EXERCISE AIM:
Repeat the items below word for word, starting with the line that contains "Click the green" and going on through the last line of the items.

** START OF MATERIAL SUPPLIED **

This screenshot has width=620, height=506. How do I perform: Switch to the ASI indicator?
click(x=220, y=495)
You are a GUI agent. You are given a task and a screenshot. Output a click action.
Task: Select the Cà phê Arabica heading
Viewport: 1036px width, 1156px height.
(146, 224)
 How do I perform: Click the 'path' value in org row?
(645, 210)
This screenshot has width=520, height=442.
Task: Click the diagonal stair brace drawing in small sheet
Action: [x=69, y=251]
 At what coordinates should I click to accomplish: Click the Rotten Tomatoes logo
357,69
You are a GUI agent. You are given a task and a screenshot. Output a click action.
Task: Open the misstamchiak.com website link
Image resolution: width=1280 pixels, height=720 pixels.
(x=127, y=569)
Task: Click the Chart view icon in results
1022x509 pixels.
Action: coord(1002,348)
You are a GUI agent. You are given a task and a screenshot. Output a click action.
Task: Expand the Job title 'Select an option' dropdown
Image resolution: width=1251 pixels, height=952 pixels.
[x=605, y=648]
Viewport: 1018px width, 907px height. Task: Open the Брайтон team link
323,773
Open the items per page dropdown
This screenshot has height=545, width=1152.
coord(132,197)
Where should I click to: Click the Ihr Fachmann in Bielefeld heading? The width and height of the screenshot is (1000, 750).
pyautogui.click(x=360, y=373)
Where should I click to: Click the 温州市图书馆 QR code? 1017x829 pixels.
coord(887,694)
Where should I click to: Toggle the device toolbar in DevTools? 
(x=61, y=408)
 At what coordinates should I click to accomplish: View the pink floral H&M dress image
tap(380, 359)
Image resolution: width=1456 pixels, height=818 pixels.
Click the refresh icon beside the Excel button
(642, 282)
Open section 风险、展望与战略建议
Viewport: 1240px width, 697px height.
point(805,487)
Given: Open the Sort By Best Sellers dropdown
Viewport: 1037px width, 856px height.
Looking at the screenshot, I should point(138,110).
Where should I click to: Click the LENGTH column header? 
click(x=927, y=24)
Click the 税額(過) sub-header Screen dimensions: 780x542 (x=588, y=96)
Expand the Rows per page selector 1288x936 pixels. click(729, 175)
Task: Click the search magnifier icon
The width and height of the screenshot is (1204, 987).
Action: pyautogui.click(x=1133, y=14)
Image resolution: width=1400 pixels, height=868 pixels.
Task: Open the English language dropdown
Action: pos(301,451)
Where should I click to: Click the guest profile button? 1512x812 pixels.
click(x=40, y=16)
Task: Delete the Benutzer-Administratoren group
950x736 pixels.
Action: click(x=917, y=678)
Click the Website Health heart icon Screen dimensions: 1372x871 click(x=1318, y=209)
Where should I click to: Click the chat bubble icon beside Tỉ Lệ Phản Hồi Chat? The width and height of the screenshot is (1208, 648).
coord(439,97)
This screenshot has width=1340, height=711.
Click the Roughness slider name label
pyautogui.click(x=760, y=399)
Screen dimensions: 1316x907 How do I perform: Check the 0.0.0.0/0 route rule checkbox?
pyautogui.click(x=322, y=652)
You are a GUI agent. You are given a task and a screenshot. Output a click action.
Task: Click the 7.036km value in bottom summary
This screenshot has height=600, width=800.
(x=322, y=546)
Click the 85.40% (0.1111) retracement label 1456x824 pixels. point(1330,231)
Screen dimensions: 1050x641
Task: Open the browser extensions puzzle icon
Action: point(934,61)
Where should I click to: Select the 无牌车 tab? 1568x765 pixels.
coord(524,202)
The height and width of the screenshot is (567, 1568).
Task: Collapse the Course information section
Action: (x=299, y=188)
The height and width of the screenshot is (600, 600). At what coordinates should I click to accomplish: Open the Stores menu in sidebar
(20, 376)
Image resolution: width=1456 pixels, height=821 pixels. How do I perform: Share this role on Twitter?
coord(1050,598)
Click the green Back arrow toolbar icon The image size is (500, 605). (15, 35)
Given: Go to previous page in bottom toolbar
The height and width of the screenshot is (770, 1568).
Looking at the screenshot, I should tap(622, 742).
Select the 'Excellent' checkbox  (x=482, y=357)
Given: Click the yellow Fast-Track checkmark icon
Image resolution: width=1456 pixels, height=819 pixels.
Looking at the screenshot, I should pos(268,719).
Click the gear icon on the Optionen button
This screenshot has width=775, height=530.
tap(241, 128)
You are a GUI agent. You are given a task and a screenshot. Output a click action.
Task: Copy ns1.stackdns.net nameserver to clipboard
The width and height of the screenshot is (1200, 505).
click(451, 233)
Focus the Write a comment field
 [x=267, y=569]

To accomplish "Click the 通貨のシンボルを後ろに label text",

** END OF MATERIAL SUPPLIED **

SOLUTION TO THE EXERCISE:
Click the green Back arrow toolbar icon The image size is (500, 605). (15, 35)
Given: Go to previous page in bottom toolbar
The height and width of the screenshot is (770, 1568).
Looking at the screenshot, I should tap(622, 742).
Select the 'Excellent' checkbox  (x=482, y=357)
Given: Click the yellow Fast-Track checkmark icon
Image resolution: width=1456 pixels, height=819 pixels.
Looking at the screenshot, I should pos(268,719).
Click the gear icon on the Optionen button
This screenshot has width=775, height=530.
tap(241, 128)
You are a GUI agent. You are given a task and a screenshot. Output a click action.
Task: Copy ns1.stackdns.net nameserver to clipboard
The width and height of the screenshot is (1200, 505).
click(451, 233)
Focus the Write a comment field
 [x=267, y=569]

To accomplish "Click the 通貨のシンボルを後ろに label text",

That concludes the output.